High Fat Versus Low Fat Diets and Olestra
In the Purdue study, researchers put rats on either a high fat or low fat diet and allowed them to eat as much as they wanted. The rats were also fed a few grams of potato chips a day: Half the rats received only regular chips, while the other half got a mixture -- some days they got full fat, some days they got fat-free Olestra chips.
Researchers found that rats that ate Olestra-containing chips consumed more of their regular food and gained more weight than those rats that ate the higher-calorie, full-fat potato chips.
At first, this effect didn't seem to hold true for rats on a low-fat diet, until researchers gave these rats access to a high-fat chow. Even though all the rats had stopped being fed potato chips, fat-free or otherwise, those rats that had been consuming Olestra tended to eat more and put on more weight when they were later exposed to a high-fat diet.

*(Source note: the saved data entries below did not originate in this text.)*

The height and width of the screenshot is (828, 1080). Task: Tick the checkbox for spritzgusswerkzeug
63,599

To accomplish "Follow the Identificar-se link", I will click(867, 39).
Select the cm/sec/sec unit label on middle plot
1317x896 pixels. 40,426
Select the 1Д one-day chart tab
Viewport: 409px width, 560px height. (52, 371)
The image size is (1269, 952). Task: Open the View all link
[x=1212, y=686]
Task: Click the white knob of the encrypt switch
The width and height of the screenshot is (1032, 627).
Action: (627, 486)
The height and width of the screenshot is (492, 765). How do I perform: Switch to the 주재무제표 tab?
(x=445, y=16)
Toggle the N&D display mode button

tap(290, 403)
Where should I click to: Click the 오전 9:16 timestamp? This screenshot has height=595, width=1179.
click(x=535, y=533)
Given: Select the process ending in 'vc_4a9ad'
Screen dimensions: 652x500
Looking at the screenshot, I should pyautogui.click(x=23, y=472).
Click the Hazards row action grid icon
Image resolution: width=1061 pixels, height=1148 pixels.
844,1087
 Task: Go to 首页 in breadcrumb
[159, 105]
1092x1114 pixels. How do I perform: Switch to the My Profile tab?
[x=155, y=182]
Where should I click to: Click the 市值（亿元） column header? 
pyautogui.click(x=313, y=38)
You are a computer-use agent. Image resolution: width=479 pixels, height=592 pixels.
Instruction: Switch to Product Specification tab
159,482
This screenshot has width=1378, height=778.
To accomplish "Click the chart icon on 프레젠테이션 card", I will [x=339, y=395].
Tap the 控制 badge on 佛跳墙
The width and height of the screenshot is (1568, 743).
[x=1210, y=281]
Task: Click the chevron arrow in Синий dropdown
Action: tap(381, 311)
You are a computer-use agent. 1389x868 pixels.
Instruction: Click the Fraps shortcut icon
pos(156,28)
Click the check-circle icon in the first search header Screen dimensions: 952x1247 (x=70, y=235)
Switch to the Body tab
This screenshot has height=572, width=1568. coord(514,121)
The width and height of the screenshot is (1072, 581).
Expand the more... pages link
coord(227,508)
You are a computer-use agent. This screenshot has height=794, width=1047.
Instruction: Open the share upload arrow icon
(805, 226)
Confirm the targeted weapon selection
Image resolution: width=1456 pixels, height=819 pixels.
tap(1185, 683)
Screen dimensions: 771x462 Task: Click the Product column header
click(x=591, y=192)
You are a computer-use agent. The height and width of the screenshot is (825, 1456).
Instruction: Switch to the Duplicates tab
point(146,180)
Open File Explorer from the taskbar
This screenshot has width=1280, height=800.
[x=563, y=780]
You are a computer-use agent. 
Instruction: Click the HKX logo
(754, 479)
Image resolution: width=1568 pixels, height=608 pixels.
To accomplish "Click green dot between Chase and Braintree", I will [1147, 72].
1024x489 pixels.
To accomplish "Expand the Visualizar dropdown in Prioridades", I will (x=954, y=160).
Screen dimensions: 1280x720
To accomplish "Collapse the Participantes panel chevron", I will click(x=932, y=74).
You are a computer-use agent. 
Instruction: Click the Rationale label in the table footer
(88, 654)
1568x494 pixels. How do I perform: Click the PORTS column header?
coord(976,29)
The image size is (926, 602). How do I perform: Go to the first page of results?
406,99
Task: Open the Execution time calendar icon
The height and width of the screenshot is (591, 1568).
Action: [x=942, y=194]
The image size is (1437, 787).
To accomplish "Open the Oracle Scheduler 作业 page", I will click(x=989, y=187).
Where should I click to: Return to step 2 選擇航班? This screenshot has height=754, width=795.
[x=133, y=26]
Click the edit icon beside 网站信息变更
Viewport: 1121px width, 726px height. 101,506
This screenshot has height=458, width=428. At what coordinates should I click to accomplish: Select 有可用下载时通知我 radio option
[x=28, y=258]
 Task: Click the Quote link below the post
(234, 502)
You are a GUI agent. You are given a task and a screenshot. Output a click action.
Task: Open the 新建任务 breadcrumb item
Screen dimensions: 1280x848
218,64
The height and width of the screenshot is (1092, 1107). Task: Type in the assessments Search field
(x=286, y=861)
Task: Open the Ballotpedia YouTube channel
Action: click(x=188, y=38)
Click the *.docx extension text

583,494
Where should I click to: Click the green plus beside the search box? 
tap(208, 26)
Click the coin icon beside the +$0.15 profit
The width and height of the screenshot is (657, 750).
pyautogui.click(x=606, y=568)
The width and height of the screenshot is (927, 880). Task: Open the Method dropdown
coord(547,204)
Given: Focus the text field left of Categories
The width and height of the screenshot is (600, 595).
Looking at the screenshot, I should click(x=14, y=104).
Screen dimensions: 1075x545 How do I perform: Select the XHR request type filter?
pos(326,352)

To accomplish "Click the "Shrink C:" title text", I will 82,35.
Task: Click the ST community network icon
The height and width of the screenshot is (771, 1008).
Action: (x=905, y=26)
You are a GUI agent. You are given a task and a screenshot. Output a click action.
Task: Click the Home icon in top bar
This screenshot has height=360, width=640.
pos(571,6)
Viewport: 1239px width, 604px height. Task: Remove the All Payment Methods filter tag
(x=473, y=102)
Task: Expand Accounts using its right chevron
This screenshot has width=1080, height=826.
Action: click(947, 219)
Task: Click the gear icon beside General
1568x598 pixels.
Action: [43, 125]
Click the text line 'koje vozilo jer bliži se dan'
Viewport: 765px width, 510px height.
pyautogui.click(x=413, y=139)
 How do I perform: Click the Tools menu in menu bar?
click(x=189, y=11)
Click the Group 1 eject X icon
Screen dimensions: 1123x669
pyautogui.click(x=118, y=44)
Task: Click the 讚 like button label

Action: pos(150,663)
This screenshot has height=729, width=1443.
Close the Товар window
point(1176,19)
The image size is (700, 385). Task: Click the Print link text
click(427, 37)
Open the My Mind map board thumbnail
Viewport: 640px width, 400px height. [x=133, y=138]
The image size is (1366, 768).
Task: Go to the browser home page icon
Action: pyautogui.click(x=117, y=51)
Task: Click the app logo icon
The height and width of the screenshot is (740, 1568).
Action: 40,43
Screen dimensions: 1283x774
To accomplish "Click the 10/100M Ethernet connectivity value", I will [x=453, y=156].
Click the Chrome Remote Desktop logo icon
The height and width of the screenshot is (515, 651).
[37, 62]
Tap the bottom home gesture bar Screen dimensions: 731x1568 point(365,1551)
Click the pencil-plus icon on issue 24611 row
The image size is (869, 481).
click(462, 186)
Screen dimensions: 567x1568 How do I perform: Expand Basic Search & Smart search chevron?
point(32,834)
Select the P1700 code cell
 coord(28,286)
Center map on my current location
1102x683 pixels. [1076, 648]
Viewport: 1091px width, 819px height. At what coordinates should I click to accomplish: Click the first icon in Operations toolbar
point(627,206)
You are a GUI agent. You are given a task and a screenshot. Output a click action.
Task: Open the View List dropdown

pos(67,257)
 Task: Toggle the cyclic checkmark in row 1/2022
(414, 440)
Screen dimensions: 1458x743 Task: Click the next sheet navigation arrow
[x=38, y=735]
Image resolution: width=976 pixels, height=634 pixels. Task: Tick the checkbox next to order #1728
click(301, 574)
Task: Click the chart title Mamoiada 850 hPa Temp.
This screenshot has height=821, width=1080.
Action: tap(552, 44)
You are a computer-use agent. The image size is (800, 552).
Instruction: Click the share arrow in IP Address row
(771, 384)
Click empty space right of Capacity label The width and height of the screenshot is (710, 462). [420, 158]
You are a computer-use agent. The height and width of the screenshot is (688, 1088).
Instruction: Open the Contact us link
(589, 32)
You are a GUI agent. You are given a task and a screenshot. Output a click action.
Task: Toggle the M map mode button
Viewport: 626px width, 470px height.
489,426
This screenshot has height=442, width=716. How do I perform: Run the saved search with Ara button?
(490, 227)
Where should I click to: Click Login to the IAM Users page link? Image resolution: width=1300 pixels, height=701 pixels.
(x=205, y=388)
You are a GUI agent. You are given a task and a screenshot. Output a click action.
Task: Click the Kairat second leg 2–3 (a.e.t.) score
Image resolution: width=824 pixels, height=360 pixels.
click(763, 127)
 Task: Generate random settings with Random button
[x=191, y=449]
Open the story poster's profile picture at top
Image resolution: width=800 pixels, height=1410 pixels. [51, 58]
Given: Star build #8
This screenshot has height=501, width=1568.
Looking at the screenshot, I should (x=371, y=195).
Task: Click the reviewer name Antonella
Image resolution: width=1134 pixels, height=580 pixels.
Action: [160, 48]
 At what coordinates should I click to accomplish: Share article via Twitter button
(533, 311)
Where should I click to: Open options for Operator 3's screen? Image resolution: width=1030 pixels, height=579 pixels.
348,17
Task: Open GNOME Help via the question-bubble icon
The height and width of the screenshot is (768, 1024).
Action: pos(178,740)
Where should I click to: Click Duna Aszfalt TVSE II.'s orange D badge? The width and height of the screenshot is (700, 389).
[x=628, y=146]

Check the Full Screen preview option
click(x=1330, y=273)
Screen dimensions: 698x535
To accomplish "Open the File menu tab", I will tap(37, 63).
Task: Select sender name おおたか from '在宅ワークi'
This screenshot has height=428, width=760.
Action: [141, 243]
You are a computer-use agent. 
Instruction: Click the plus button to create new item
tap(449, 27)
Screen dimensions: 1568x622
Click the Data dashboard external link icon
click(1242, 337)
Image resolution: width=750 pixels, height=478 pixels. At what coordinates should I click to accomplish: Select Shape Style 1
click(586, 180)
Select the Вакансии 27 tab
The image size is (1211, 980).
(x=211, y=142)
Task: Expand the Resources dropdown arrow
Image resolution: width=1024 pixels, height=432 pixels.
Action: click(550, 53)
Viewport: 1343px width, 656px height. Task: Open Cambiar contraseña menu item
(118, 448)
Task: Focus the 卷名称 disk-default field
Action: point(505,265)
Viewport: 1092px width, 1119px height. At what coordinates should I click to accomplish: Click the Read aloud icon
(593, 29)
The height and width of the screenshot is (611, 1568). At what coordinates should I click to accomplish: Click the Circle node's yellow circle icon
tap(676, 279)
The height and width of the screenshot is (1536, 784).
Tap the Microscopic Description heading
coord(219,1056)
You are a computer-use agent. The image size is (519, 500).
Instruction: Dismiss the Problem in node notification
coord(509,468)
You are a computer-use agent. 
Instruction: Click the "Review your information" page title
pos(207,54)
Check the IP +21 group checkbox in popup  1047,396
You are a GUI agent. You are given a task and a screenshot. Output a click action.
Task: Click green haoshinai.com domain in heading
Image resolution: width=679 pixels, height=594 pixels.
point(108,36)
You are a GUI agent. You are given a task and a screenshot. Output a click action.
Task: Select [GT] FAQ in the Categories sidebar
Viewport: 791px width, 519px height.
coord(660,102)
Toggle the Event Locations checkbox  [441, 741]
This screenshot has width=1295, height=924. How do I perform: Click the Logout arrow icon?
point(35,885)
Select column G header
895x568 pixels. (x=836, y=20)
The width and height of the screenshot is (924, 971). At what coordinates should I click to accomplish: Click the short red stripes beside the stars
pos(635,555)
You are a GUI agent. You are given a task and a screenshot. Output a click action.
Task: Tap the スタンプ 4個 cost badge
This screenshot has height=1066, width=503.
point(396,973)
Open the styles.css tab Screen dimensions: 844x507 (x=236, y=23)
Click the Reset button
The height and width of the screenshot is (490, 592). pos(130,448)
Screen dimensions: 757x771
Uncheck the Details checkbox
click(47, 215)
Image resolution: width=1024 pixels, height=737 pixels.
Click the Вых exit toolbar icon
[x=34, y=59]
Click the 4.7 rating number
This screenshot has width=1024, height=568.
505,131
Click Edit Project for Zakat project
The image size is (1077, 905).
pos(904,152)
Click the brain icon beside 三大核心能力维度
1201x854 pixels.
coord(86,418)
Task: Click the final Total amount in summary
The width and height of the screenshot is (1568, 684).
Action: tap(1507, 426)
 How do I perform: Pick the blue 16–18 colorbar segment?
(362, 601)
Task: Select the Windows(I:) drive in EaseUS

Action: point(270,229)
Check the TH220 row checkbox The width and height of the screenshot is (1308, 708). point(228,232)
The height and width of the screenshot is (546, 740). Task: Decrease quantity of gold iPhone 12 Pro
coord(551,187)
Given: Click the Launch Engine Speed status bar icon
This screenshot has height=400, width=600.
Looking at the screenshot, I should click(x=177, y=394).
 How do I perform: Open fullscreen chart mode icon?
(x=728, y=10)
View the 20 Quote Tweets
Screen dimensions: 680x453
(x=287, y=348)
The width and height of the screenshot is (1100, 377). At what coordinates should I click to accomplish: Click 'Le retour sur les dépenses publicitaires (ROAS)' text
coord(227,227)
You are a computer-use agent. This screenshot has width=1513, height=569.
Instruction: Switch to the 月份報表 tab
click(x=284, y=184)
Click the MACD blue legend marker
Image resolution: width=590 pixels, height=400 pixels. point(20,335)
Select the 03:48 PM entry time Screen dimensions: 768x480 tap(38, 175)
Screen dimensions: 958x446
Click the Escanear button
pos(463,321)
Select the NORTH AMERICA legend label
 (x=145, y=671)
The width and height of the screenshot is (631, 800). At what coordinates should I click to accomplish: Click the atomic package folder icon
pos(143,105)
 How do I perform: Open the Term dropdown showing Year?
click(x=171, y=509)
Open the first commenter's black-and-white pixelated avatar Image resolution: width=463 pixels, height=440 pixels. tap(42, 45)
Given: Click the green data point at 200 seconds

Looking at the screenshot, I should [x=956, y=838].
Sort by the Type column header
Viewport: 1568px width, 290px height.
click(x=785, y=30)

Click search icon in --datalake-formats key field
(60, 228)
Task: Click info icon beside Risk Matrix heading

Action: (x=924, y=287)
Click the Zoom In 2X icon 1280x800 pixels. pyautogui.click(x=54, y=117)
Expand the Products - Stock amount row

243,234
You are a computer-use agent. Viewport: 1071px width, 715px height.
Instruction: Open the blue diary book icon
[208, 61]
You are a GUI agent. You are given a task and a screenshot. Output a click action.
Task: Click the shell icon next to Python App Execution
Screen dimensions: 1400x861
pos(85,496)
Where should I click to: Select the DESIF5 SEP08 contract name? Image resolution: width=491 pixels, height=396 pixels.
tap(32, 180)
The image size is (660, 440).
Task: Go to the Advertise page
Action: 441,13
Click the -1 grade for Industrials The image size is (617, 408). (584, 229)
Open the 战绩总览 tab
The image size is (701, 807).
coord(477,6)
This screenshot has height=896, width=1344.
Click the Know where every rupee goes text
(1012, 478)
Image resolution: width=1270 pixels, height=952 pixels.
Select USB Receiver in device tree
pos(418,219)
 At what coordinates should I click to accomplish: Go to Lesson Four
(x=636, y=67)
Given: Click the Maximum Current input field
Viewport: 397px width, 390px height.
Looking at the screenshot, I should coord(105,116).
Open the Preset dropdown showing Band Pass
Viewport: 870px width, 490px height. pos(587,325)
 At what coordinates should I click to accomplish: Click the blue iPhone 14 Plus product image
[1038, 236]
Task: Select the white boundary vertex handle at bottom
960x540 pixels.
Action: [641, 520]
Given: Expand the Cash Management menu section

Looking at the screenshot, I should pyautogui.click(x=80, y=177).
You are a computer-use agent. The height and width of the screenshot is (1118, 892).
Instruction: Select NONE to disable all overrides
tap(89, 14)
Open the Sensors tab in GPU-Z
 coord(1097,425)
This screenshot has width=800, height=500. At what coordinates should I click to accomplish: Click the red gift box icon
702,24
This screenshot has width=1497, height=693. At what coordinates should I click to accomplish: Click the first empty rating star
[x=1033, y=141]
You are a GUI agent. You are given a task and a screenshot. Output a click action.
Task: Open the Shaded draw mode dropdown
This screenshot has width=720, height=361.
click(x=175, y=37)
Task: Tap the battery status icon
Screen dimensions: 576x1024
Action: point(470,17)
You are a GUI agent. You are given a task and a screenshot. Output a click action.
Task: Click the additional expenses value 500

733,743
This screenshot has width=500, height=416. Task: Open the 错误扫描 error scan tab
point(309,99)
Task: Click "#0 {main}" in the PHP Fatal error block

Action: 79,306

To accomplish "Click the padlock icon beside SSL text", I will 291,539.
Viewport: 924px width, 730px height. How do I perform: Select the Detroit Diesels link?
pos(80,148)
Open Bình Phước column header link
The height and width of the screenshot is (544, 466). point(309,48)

This suggests that eating Olestra was changing the way the rats' bodies learned to respond to food, interfering with their natural ability to regulate how much fat was "enough."
"It goes against what you might think -- you remove calories from food and you'll lose weight, but at the end of the day the chemical manipulation of food leads to increased weight. We don't understand exactly why yet, but research continues to show this is true," ABC News Medical contributor Dr. Marie Savard said.
Swithers warned that while rat findings can't be directly applied to humans, rats have very similar biological responses to food as humans. The study was published today in the APA journal Behavioral Neuroscience.
Calls made to Procter & Gamble for comment were not immediately returned.